Beginning with the line below that contains "便利ツール (12, 1619)" and ending with the line that contains "コメントを書き込む (33, 1902)", copy every line exactly. Copy nothing else.

## Records from a data source
──────────

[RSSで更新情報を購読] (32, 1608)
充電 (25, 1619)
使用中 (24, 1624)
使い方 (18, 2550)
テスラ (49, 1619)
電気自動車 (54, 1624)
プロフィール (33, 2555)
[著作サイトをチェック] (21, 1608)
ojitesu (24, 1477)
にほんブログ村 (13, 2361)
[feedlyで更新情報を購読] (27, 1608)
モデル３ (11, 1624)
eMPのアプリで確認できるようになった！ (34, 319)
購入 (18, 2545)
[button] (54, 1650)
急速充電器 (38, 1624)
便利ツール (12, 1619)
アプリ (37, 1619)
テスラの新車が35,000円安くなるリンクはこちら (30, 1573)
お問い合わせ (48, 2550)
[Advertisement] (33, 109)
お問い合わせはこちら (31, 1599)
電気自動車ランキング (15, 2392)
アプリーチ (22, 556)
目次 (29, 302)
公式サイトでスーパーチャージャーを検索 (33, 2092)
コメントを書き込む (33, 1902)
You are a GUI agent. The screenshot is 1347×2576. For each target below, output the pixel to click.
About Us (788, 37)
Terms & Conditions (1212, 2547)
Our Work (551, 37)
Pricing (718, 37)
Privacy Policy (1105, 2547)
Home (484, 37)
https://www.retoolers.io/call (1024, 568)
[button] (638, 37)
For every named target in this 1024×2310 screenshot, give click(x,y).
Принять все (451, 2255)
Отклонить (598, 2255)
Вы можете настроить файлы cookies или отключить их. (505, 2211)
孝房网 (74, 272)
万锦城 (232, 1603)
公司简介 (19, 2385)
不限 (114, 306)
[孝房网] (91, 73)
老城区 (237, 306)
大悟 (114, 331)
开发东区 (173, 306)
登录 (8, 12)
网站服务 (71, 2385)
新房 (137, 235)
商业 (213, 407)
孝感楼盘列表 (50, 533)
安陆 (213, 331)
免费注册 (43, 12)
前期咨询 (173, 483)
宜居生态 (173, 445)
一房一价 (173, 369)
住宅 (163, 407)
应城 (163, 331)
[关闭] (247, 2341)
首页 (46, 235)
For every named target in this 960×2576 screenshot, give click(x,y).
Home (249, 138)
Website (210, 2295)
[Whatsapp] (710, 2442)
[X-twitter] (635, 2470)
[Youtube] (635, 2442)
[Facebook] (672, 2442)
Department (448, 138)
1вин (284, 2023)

──────────

## WRITTEN RESPONSE
便利ツール (12, 1619)
アプリ (37, 1619)
テスラの新車が35,000円安くなるリンクはこちら (30, 1573)
お問い合わせ (48, 2550)
[Advertisement] (33, 109)
お問い合わせはこちら (31, 1599)
電気自動車ランキング (15, 2392)
アプリーチ (22, 556)
目次 (29, 302)
公式サイトでスーパーチャージャーを検索 (33, 2092)
コメントを書き込む (33, 1902)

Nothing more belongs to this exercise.